__YOUR TASK__
Respond with nothing but the number of lines in this data that include the word "arrow".

__DATASET EXCERPTS__
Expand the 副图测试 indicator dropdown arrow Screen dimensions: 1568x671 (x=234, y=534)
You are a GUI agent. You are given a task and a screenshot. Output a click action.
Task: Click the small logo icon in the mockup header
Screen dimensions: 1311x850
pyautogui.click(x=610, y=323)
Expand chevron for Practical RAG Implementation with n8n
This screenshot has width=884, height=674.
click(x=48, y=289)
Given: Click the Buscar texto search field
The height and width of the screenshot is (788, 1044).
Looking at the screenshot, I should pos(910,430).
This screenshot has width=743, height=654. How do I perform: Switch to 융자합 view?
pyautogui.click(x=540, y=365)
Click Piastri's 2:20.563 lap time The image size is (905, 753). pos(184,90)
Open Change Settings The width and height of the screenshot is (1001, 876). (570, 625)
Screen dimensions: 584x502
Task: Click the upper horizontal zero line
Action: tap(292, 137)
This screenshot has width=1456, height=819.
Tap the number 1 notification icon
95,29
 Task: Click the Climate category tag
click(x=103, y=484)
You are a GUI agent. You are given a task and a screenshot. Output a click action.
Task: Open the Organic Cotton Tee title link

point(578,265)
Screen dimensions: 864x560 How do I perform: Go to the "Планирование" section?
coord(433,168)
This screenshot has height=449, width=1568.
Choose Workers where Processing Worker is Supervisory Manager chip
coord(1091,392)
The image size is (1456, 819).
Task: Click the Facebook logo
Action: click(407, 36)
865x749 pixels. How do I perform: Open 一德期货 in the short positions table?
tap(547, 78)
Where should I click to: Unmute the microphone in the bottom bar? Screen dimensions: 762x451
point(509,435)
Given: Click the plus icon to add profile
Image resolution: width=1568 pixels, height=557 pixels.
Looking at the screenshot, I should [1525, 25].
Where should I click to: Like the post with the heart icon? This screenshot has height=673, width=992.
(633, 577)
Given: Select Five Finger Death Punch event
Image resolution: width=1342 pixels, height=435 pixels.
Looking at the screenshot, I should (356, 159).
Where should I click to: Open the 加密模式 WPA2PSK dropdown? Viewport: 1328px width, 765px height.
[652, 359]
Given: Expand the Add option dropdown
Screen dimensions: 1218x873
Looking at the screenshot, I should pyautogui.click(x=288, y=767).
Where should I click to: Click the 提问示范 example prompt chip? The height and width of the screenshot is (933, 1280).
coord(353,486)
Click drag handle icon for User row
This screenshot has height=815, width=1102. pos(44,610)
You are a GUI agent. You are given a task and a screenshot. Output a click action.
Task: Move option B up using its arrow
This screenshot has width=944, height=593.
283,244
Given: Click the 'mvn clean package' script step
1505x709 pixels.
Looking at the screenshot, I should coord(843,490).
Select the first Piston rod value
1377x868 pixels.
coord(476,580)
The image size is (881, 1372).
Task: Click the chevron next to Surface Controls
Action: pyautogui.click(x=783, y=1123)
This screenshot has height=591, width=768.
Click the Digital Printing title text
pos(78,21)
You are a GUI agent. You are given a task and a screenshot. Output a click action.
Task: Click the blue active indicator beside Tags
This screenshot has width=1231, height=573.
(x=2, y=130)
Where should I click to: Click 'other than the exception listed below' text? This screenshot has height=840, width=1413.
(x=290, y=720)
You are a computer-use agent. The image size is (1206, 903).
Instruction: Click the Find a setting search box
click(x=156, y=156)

__RESULT OF THIS TASK__
2